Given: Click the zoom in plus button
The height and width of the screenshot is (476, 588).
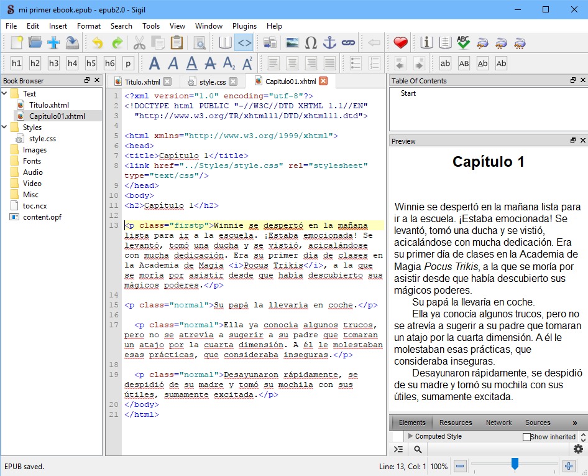Looking at the screenshot, I should point(568,466).
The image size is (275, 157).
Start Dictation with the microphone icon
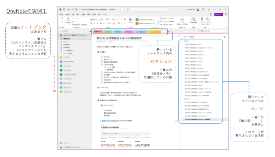(202, 20)
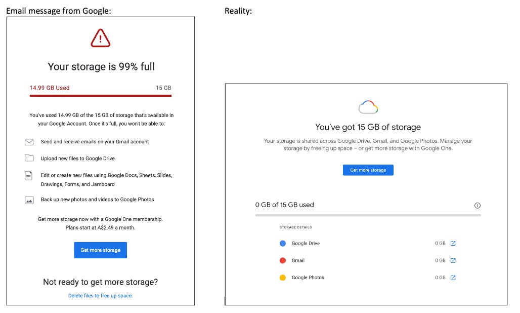
Task: Click the photo icon beside Back up photos
Action: [x=29, y=200]
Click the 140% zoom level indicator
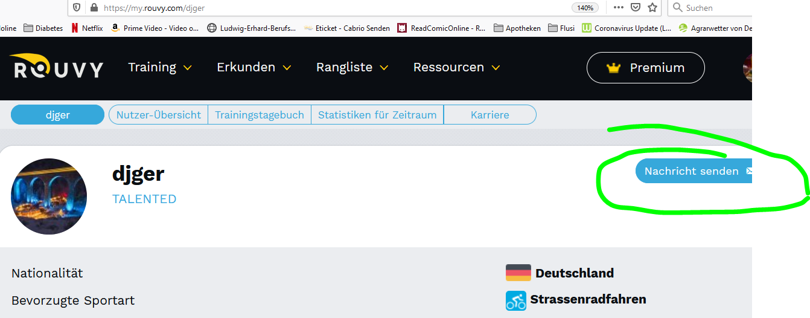 pyautogui.click(x=584, y=8)
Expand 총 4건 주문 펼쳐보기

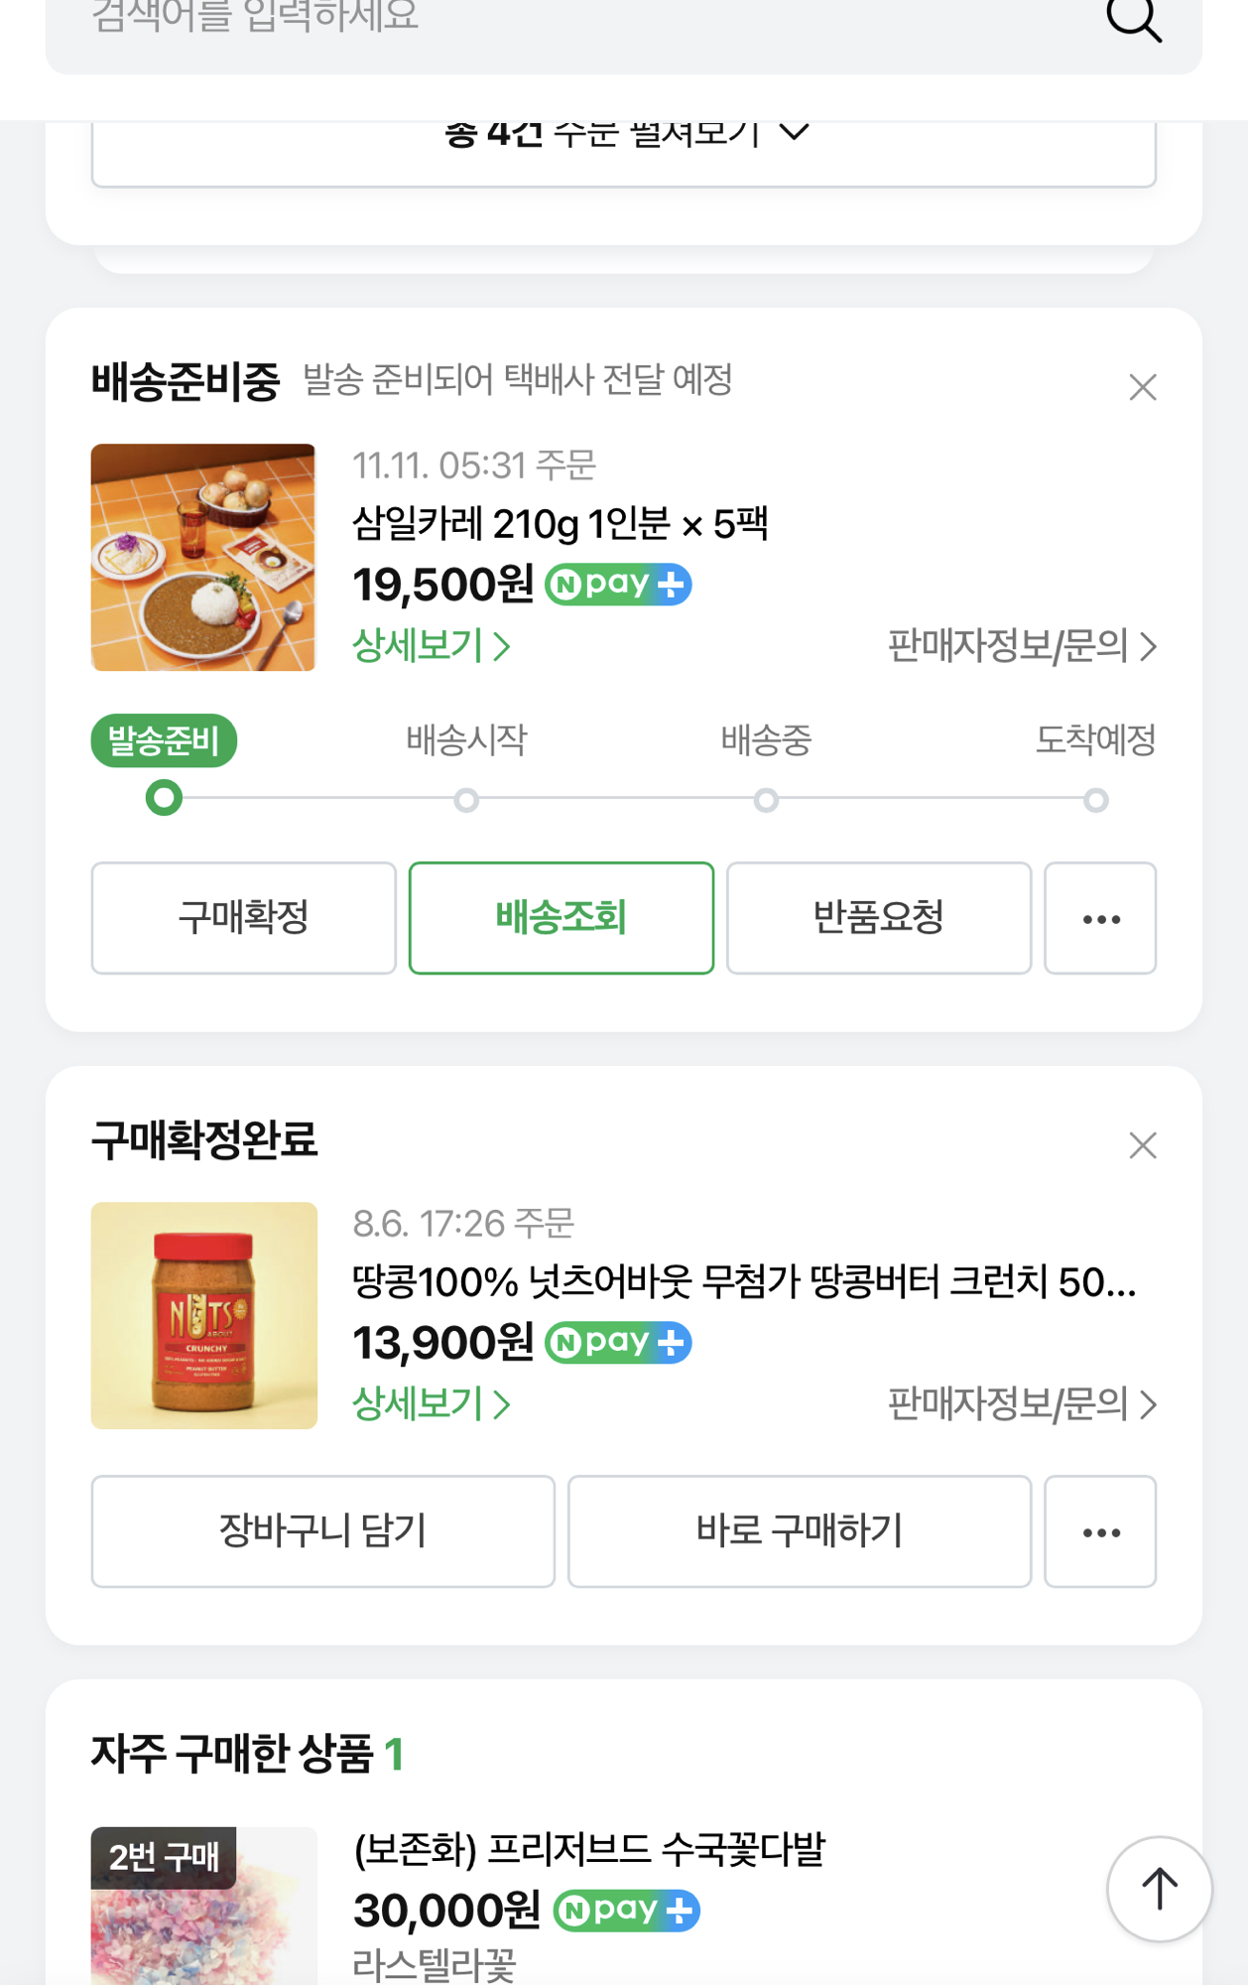point(624,139)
******************************
Restate the whole listing exactly as written, minus the pictures.

> [TASK SOLUTION]:
Given: Click the zoom in plus button
The height and width of the screenshot is (476, 588).
Looking at the screenshot, I should point(568,466).
The image size is (275, 157).
Start Dictation with the microphone icon
(202, 20)
Task: Click the photo icon beside Back up photos
Action: [x=29, y=200]
Click the 140% zoom level indicator
 pyautogui.click(x=584, y=8)
Expand 총 4건 주문 펼쳐보기

point(624,139)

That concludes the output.